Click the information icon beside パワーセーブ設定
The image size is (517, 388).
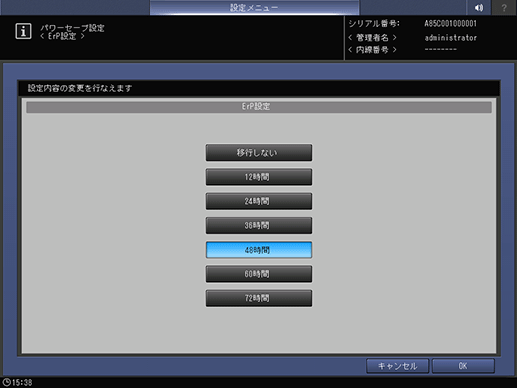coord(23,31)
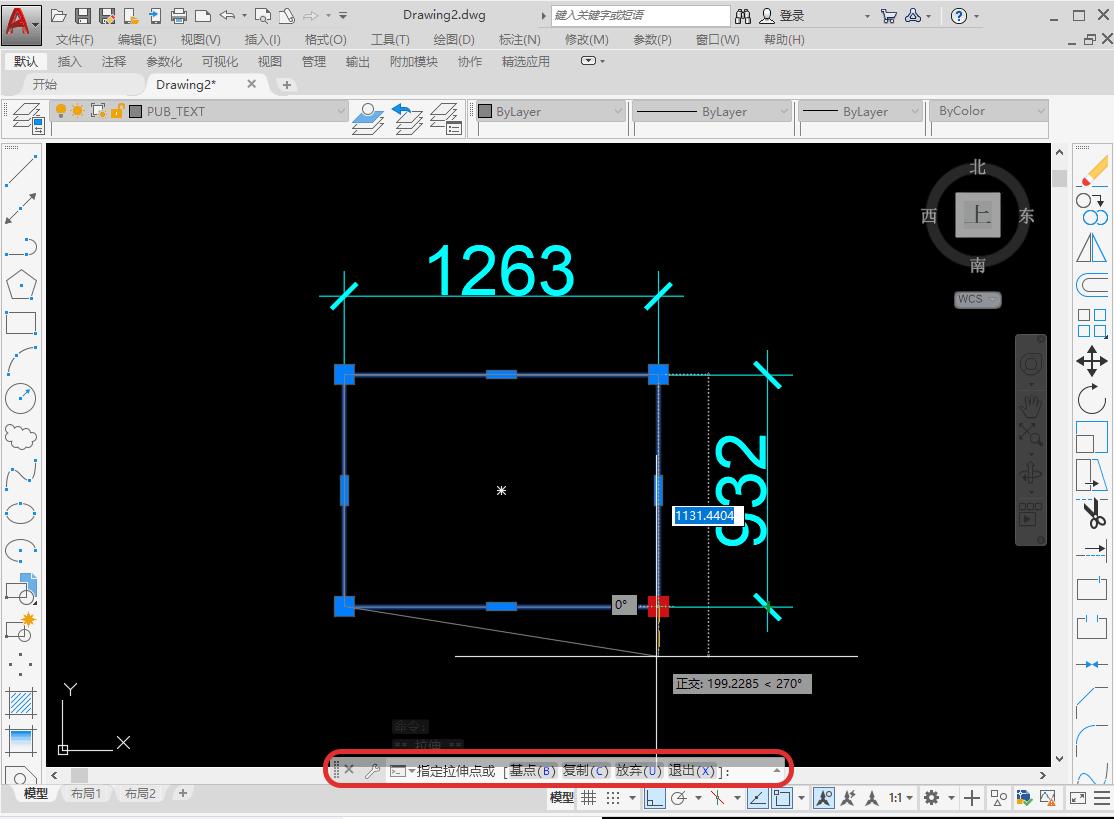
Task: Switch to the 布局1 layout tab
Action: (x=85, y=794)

****

Your task:
Exclude all images and return the listing word for word.

Expected answer:
Click the information icon beside パワーセーブ設定
The image size is (517, 388).
coord(23,31)
Task: Switch to the 布局1 layout tab
Action: (x=85, y=794)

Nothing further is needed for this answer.